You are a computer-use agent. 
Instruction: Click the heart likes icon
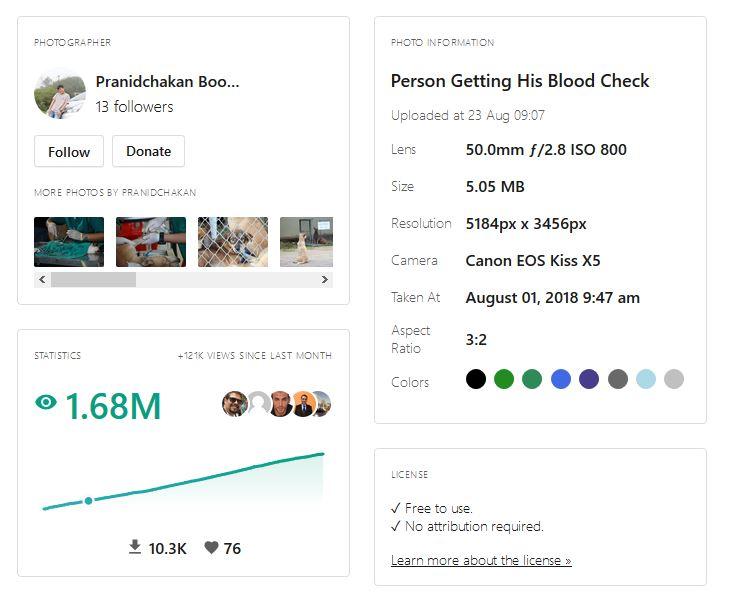[211, 548]
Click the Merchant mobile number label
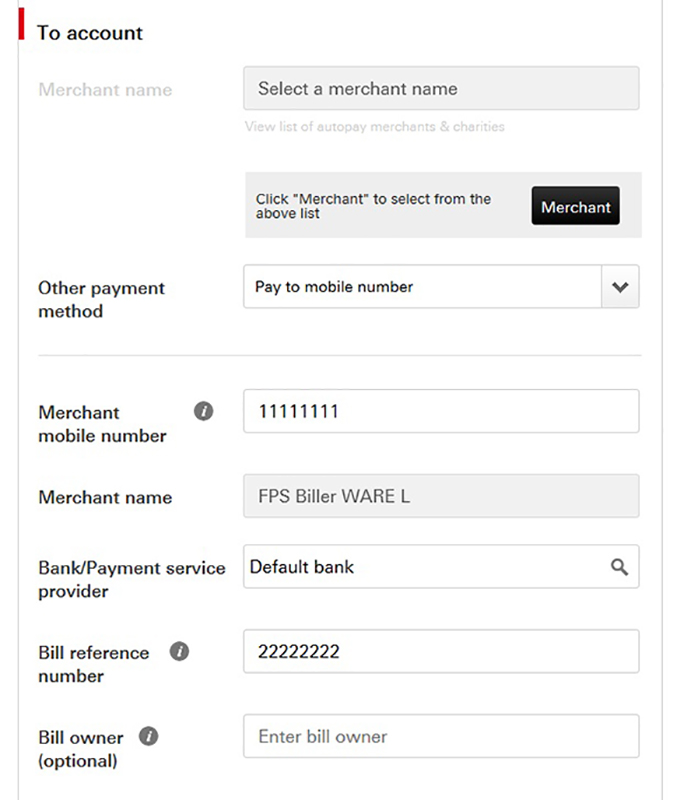Viewport: 677px width, 800px height. point(100,424)
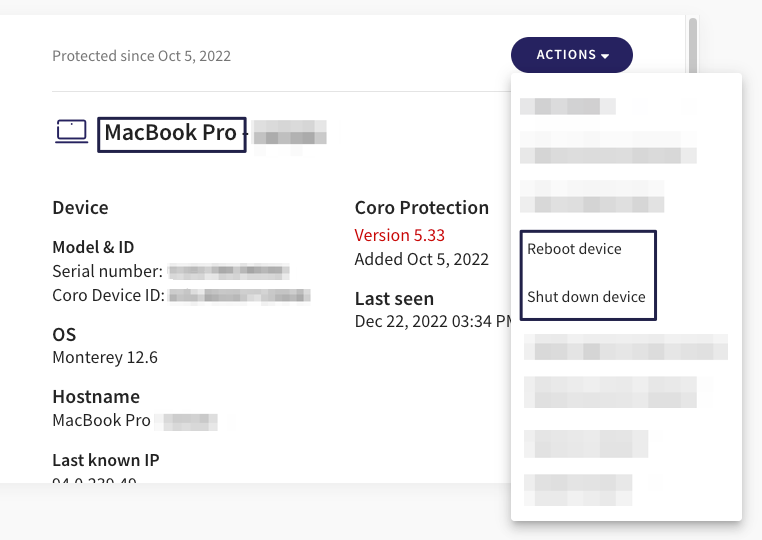The height and width of the screenshot is (540, 762).
Task: Click the caret arrow beside ACTIONS
Action: [606, 56]
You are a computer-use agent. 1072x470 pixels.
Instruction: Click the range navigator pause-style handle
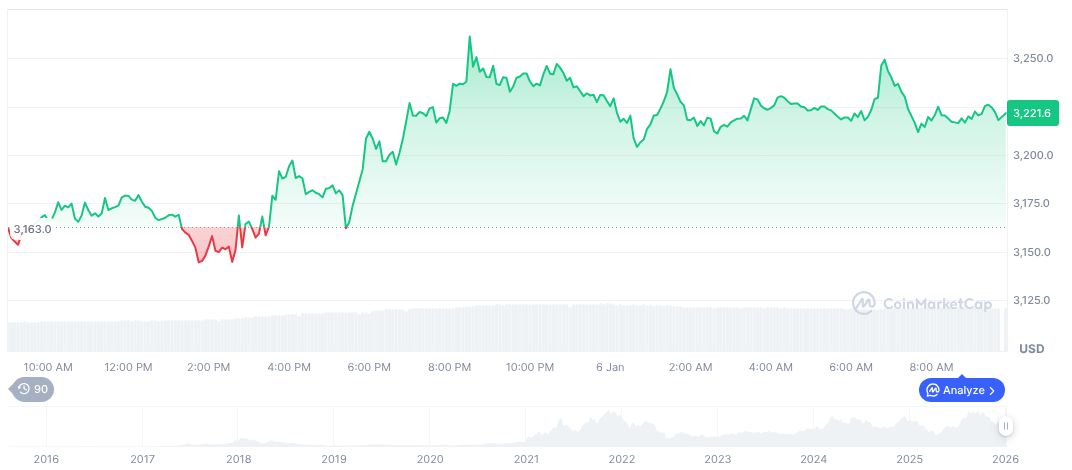(x=1006, y=426)
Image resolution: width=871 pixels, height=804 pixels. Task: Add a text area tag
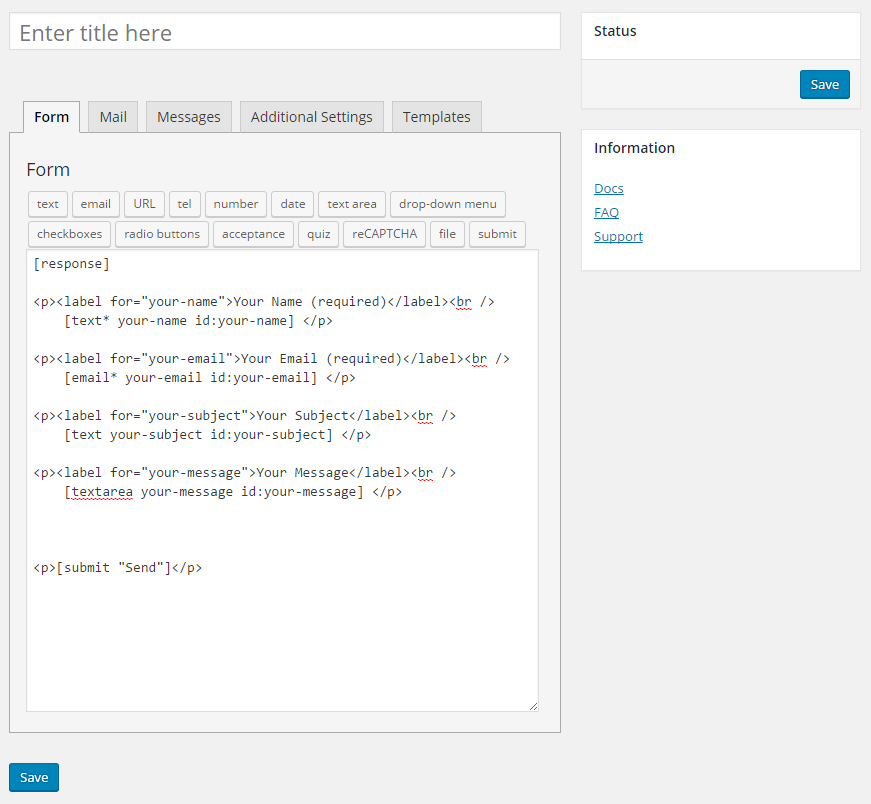click(x=352, y=204)
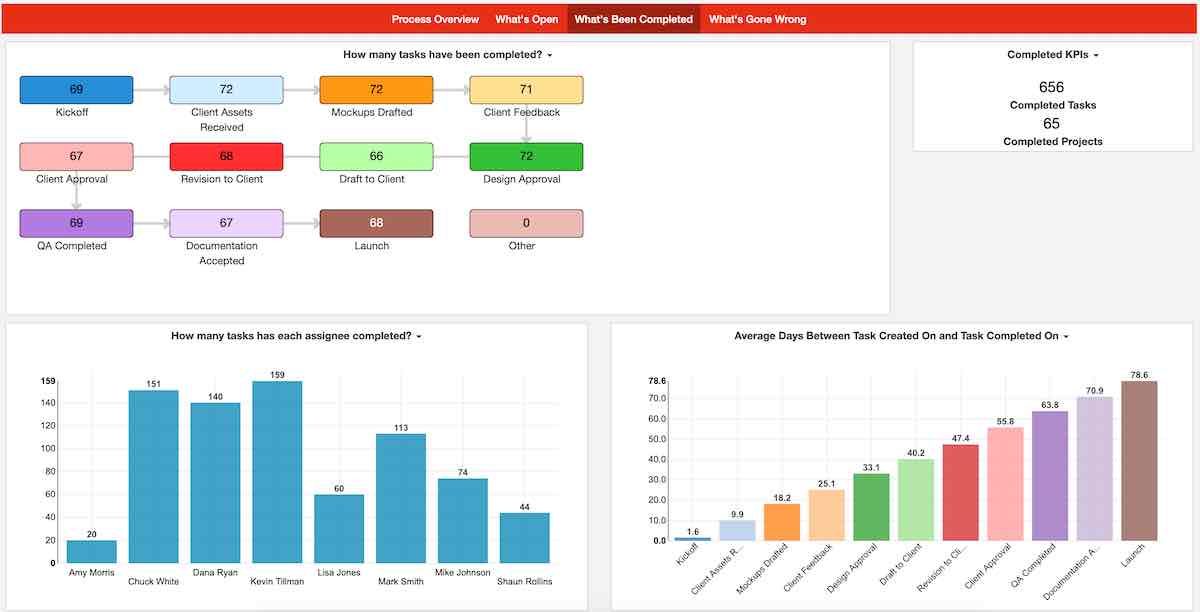Click the Other stage showing zero tasks
1200x612 pixels.
tap(525, 222)
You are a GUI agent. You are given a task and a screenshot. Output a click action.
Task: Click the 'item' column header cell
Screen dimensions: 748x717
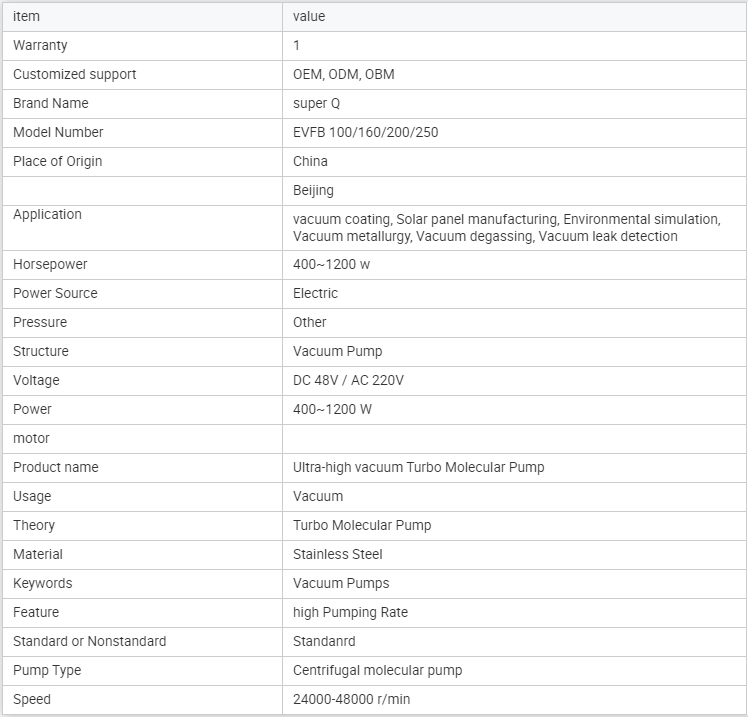[27, 16]
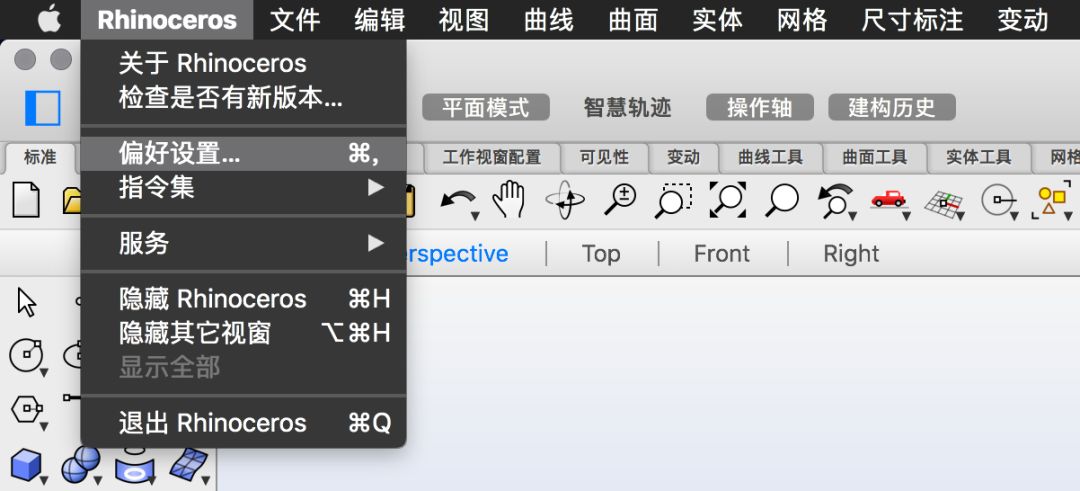1080x491 pixels.
Task: Switch to the Top viewport
Action: 601,254
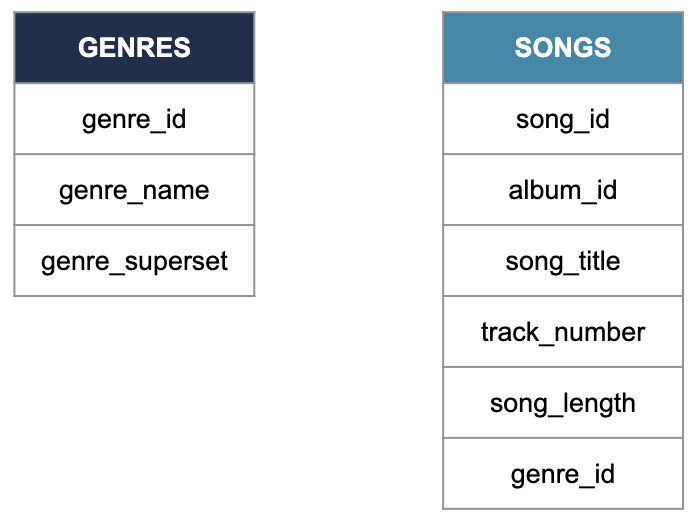This screenshot has height=523, width=695.
Task: Select the middle row of the GENRES table
Action: click(x=134, y=190)
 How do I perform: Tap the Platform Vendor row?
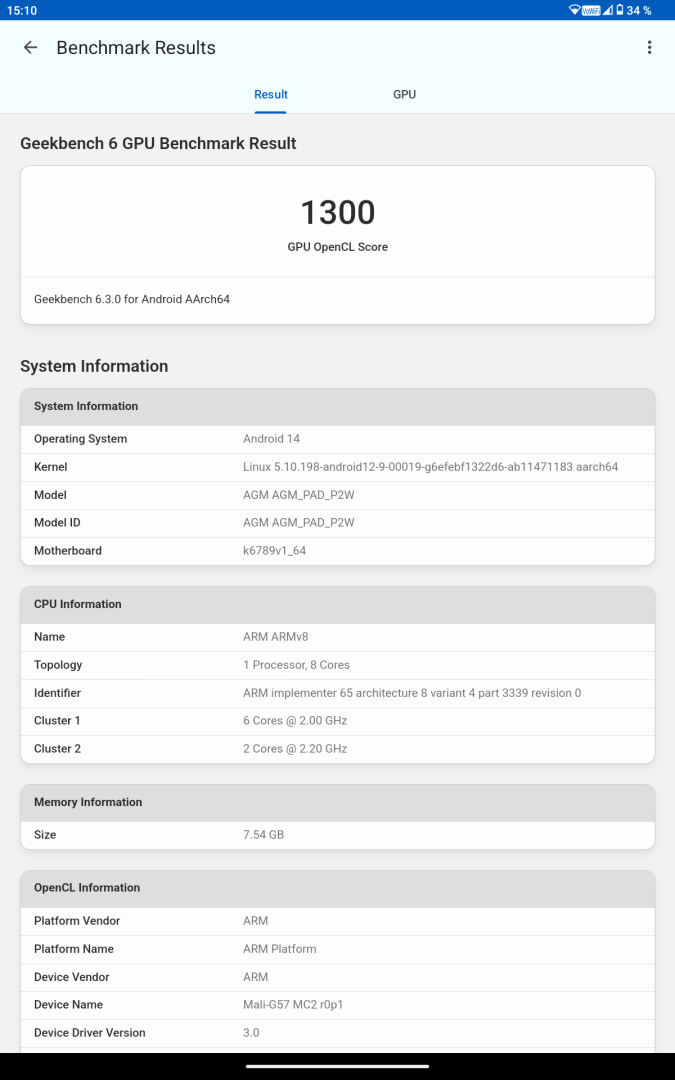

* Task objective: Your answer should be the lines above, word for word, from the line with "Click the Merchant mobile number label" through the line with "You are a computer-use agent. 1072x470", minus the pictures.

* Task answer:
Click the Merchant mobile number label
Viewport: 677px width, 800px height. point(100,424)
The height and width of the screenshot is (540, 762).
Task: Click the caret arrow beside ACTIONS
Action: [606, 56]
You are a computer-use agent. 1072x470 pixels.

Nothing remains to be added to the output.